John 3:16-17 KJV "For God so loves the world, that he gave his only begotten son, that whosoever believeth in him should not perish, but have everlasting life. For God sent not his Son into the world to condemn the world but that the world through him might be saved."
I always thought that only a select few were going to be saved after Judgement Day but after reading this passage in the Bible (King James Version), I am reconsidering what I had always believed. If God has been actively trying to save the world from condemnation (and by extension, hell), then won't this have an effect on the quantity of souls saved?
I think it does because if God loves us all and wants the best for each and every one of us, then won't we be given all the chances we need to accept Him and become saved? The world clearly is a lot more than just Christianity and atheism.
Mainstream Christian teaching has, historically, emphasized that truly, really, God is pro-salvation, He is pro-active in saving us. He's not sitting in the back waiting for us to find Him, He meets us in our own weakness and sin, loving us through the Gospel, loving us through Jesus.
Paradise doesn't have limited seating. The great feast that God is inviting the whole world to come and share is more than enough for everyone. Will everyone, in the end, be saved? Tragically, at least as Scripture suggests, it seems at least some will fully and utterly and bitterly reject it. But it has nothing to do with God not wanting anyone, it's not even about God refusing anyone. God refuses none. God is for all.

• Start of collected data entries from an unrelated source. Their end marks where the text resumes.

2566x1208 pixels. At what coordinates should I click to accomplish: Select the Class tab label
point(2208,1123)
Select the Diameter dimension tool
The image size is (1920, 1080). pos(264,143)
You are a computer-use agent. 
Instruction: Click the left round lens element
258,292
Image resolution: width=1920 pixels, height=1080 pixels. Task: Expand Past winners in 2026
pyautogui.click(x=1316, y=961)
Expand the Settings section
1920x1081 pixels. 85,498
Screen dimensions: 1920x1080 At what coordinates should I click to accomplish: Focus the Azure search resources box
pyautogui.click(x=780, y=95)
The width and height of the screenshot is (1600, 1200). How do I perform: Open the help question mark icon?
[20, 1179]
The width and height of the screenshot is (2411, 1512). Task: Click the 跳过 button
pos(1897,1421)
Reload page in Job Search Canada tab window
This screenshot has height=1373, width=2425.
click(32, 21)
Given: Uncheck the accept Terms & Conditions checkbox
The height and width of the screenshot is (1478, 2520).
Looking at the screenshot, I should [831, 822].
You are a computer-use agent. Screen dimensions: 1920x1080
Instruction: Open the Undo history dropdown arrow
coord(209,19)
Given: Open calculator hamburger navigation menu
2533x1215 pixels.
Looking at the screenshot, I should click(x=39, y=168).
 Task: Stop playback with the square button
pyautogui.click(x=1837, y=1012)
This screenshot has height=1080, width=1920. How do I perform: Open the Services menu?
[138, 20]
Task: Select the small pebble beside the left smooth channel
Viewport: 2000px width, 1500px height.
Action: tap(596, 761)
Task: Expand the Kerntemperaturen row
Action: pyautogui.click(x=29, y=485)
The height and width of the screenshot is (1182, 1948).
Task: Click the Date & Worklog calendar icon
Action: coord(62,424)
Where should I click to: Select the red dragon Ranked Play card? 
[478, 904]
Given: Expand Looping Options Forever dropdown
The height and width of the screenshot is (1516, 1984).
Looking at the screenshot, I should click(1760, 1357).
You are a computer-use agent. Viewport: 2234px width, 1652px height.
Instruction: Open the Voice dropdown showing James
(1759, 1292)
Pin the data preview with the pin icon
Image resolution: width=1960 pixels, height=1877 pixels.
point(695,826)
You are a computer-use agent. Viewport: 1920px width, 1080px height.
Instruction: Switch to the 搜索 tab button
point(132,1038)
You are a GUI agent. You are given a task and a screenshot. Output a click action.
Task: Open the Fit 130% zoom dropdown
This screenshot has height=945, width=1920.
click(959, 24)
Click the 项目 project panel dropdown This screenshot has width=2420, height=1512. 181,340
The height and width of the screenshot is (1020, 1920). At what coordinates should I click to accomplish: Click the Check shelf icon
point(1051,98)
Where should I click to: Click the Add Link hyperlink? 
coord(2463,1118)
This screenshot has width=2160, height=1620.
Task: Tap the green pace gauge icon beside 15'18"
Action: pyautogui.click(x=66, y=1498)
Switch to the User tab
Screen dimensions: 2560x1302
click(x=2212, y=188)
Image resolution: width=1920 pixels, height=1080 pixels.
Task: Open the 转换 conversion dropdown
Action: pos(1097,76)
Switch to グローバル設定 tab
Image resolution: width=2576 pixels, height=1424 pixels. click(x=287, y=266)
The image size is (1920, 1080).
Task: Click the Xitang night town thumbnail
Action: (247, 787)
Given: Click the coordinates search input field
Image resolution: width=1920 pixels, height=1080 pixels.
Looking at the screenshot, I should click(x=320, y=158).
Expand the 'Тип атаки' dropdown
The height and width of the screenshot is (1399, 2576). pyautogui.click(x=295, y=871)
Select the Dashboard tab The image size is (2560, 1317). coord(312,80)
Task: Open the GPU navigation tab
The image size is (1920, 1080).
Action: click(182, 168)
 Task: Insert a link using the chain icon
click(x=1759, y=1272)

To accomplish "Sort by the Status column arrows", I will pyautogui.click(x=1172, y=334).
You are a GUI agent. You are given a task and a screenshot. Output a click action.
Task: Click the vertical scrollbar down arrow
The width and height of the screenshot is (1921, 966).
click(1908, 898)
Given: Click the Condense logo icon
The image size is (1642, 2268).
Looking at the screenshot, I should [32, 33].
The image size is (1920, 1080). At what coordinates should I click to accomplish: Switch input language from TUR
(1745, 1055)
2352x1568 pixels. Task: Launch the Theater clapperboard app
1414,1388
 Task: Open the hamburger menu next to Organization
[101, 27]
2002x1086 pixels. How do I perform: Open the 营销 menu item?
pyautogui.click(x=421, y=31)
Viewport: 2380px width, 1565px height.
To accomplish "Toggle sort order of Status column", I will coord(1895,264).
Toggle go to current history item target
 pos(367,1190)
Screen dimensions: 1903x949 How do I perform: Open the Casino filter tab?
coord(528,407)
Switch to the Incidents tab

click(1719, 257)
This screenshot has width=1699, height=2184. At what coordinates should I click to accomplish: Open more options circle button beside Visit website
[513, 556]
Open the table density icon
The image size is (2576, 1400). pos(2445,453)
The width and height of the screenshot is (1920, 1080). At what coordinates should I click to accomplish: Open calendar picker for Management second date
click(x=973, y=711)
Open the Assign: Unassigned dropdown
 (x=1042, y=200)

So, in the end, the only thing keeping someone out of eternal life is themselves. God chooses us for heaven, it is only man who chooses himself for hell.
Anyone who claims to know who is and isn't saved is not speaking for God.
It is true that Christ said "narrow is the way to life, and few are those who find it", but it is a leap to claim this means heaven will have only a handful of people. Because in saying this people claim to themselves be among some special few who can follow the narrow way--that is hubris. We all are bent and orientated toward the broad way of destruction, St. Paul in Romans says "There is no one who is righteous, no not even one." In Romans 3:23 he says "For all have sinned and fallen short of the glory of God." All are condemned already, because all have sinned.
Salvation is not about living righteously to earn salvation from God. Salvation is Jesus Christ, the only One who is righteous, dying for us--for us sinners, all of us sinners, bearing our death, bearing the shame and weight of all our guilt and being crushed by it on the cross. Enduring the searing loss of life, His life, for us. That by death He might defeat death, and rising from the dead utterly destroy the power of sin, death, hell, and the devil which holds us in dread and terrible chains. Christ has overcome, and grants us by His own life, to share in Him and His life which He lives before the Father. To receive His righteousness as a pure gift, through faith, which is the grace of God. Our sins are freely forgiven. And so, through faith, God unites us to His own Son.
So in the end, how many are saved? All who are Christ's, all whom God knows in love through His Son. For He is "the Savior of the whole world, especially of those who believe." (1 Timothy 4:10).